Monday, 30 December 2024

Bridges of 2024

This year’s choice of bridges (mostly) crossed and photographed would be very modest but for a visit to Newcastle, which it must be admitted has some fine specimens. From west to east along the Tyne, our first is the High Level Bridge designed by Robert Stephenson (1845-49), with T E Harrison - the rail deck is supported by cast-iron box columns while the road deck is suspended from the rail deck by wrought-iron hangers encased in the box sections. Grade I listed by Historic England. Next is the Swing Bridge of 1868-76, designed and built by W G Armstrong & Co. - a wrought-iron structure supported on cast-iron rollers to allow free movement of shipping, operated by the original Armstrong-built hydraulic engines and controlled from the cupola that spans the deck. Listed by Historic England as a Scheduled Monument and last opened in November 2019. The New Tyne Bridge (1925-28) comes next, built by Dorman & Long of Middlesbrough and designed by Mott, Hay & Anderson - the profile of its single span is often employed as a symbol of the city.  The design is a reduced version of the 1916 design produced for the Sydney Harbour Bridge - the four massive pylons, faced in Cornish granite were intended to house warehouses with freight and passenger lifts, none of which came to pass.  Grade II* listed by Historic England.  Finally to the only bridge over the Tyne designated for pedestrian and cyclist use - the Gateshead Millennium Bridge (1995-2001) designed by Wilkinson Eyre. The deck is suspended from an elegant parabola that can be rotated through 45 degrees to permit the movement of passing ships - a major element in the riverside regeneration project as an artistic and cultural quarter that in turn led to the conjoined coinage of Newcastle-Gateshead.

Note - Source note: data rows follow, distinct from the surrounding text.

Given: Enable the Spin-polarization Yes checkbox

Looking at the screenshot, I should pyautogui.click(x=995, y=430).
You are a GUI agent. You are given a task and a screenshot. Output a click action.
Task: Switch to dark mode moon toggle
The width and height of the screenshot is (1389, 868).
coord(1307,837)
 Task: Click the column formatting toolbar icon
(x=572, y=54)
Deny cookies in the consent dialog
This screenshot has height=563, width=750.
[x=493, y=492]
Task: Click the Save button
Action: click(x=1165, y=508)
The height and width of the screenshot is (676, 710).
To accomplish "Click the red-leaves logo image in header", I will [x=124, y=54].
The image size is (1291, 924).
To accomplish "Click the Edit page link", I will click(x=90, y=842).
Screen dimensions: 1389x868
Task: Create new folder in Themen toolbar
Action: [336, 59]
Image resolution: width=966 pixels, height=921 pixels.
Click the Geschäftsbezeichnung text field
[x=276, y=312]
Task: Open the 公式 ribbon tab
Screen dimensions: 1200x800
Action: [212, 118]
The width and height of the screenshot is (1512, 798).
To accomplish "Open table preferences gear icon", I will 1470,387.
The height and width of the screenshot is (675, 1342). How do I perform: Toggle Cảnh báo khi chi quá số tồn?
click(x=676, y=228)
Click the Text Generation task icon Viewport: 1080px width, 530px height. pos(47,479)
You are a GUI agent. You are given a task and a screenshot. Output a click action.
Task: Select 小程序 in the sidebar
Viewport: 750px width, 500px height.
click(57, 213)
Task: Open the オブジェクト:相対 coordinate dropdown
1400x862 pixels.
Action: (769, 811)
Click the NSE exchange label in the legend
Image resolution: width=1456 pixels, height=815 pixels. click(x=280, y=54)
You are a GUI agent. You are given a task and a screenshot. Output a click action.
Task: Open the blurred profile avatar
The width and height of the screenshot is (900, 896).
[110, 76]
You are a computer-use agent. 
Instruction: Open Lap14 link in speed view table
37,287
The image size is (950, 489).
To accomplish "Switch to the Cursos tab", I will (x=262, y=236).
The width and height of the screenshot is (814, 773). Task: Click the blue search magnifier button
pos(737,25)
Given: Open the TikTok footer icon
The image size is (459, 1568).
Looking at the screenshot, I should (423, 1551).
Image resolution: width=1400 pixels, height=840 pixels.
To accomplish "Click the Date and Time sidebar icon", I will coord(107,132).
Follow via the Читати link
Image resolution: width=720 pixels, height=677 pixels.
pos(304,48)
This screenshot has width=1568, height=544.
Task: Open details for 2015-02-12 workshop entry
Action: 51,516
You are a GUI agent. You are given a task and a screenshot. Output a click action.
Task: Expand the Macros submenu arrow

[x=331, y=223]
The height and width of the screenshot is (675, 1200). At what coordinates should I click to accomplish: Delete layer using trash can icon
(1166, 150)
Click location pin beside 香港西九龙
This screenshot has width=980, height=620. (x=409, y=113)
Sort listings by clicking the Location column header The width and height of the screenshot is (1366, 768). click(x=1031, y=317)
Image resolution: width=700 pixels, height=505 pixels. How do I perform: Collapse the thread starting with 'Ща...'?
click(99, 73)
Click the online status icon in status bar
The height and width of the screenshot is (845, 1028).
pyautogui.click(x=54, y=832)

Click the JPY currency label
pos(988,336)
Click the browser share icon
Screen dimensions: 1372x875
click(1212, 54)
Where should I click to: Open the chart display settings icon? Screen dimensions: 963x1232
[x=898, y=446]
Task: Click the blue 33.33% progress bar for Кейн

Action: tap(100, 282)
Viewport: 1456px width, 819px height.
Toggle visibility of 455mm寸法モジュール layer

Finally, two views of the Scarborough Cliff Bridge, a pedestrian footbridge opened in 1827 when it was known as the Spa Bridge, it's an unusual example of a multiple-span cast iron bridge. Connecting the town centre with the Spa, it originally operated as a toll bridge. In the view from the deck the imposing bulk of Cuthbert Brodrick's Grand Hotel looms over the scene. Grade II listed structure.